Re: Gedanken zu Führung und Erziehung

Beitrag von Freddy » Mo 11. Okt 2010, 18:40

Hallo zusammen,

sehr interessant Eure Beiträge über das Zusammenleben mit mehreren Hunden. Ich denke in intakten "Rudeln" mit stabiler Rangordnung wird es für den "Rudelführer" nicht viel zu regeln geben...in anderen Fällen kann sicher ein deutliches Wort zur rechten Zeit eine weitere Eskalation verhindern.

Es gibt Vorraussetzungen die erfüllt sein müssen, damit Hunde unseren Anweisungen sicher folgen.
Die erste und wichtigste Grundbedingung wäre sicherlich das der Hund versteht, was wir von ihm wollen. Das Kommando muss sicher erlernt und generalisiert worden sein.
Weiterhin haben wir festgestellt, das es sehr wichtig ist, das unsere Hunde uns als (ranghöhere) Führer anerkennen.
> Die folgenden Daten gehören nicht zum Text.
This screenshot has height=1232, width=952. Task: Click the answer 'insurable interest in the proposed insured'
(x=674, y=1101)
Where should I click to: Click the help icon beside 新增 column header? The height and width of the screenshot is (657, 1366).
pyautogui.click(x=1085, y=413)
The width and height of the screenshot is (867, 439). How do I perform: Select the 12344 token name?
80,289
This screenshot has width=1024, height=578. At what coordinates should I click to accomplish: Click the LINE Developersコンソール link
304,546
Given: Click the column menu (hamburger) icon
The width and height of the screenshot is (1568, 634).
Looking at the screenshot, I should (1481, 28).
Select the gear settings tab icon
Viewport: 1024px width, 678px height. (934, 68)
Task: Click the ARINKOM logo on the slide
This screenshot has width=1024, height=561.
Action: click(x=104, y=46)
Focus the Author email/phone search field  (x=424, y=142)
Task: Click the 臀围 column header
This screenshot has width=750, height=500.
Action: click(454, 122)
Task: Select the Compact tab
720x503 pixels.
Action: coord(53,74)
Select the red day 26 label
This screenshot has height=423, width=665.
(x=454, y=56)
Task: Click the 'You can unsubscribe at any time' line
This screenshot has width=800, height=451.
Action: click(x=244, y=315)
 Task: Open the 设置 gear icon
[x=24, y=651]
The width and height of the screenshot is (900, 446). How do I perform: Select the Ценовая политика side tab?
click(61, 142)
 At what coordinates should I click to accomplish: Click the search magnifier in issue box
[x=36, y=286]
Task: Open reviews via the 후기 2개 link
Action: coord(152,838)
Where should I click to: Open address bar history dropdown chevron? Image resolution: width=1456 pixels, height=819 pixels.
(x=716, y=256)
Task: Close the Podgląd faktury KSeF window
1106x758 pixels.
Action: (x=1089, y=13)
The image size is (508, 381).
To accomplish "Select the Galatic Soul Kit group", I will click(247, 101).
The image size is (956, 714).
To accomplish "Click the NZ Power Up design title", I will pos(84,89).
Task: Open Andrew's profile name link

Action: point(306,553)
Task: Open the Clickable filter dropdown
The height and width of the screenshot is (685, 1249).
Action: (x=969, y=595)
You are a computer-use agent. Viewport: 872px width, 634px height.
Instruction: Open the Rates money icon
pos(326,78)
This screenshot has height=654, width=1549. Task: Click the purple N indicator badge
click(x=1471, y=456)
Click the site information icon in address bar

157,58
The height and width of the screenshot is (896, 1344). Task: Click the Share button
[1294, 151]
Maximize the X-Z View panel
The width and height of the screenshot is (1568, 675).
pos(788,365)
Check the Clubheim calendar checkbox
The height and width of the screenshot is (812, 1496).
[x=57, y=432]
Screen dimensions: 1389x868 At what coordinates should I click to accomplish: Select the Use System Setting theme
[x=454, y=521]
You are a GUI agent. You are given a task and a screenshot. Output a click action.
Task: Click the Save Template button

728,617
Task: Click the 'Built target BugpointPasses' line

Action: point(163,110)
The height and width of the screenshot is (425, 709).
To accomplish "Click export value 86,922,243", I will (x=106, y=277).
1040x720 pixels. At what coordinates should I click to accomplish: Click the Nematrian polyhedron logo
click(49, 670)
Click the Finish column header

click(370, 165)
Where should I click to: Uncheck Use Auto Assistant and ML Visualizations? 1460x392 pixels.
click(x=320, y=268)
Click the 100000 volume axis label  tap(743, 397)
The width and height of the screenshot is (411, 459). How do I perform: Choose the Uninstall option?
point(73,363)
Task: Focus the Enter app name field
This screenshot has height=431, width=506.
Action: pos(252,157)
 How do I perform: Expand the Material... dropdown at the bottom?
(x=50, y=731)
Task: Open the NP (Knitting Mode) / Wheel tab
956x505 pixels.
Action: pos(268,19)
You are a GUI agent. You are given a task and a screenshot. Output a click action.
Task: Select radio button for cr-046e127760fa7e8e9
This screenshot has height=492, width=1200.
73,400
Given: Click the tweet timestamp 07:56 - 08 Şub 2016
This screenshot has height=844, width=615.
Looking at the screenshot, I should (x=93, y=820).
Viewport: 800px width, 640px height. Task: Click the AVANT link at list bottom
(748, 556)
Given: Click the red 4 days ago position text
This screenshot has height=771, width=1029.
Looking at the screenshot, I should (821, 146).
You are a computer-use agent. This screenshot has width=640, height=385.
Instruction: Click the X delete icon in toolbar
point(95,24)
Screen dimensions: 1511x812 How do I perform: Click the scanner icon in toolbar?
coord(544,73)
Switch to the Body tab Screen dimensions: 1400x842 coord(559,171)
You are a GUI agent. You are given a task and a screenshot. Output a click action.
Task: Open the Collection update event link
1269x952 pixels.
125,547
Welche Gründe könnte es noch dafür geben, das Hunde (manchmal durchaus berechtigt) "NEIN" sagen? Nur mal ein paar Beispiele, aus Sicht des Hundes, die mir dazu einfallen:

Nein, ich habe Schmerzen wenn ich deinem Kommando folge. Ich hatte mal einen Hund der das „Sitz“ wegen Schmerzen verweigert hat....

Nein, ich das nicht tun, weil ich Angst habe oder mich damit in eine Gefahrensituation begeben würde...

Nein, ich kann das nicht, weil ich körperlich nicht dazu in der Lage bin...
So wie mir vor ein paar Tagen passiert: Felix schläft bei uns im Schlafzimmer. Nachts um 3 Uhr werde ich wach, weil er ganz leise "fiept". Ich sage ihm schlaftrunken: Leg dich wieder hin...und sei still...-grummel-. Er hört aber nicht lange auf mein Kommando und nach ein paar Minuten geschieht wieder das Gleiche. Nun "springe" ich aber doch aus dem warmen Bett und gehe mit ihm in den Garten...in allerletzter Minute....

Nein, das was ich tun soll, ist nicht möglich, aus Gründen die Du nicht kennst...und vielleicht nie verstehst.
Ihr werdet Euch an meine "missglückte" MT-Prüfung erinnern. Felix sollte eine Fährte arbeiten die es "so" gar nicht gab. Er hat super gearbeitet, konnte aber aufgrund "menschlicher Blödheit" die gestellte Prüfungs-Aufgabe gar nicht bewältigen. Natürlich habe ich an ihm gezweifelt, war etwas sauer...die Belohnung hat er auch nicht bekommen :dog_sad . Ich Nachhinein, als ich realisiert hatte, das sein Versagen in Wirklichkeit unsere eigene Dummheit war, kam ich mir richtig schäbig vor :oops: . Er hat er hat sein Bestes gegeben und ich.....nur gut, das Hunde nicht nachtragend sind und uns unsere Fehler vorhalten. Vielleicht ist es an der Zeit, das auch wir die Fehler unserer Hunde ein Stück weit tolerieren können.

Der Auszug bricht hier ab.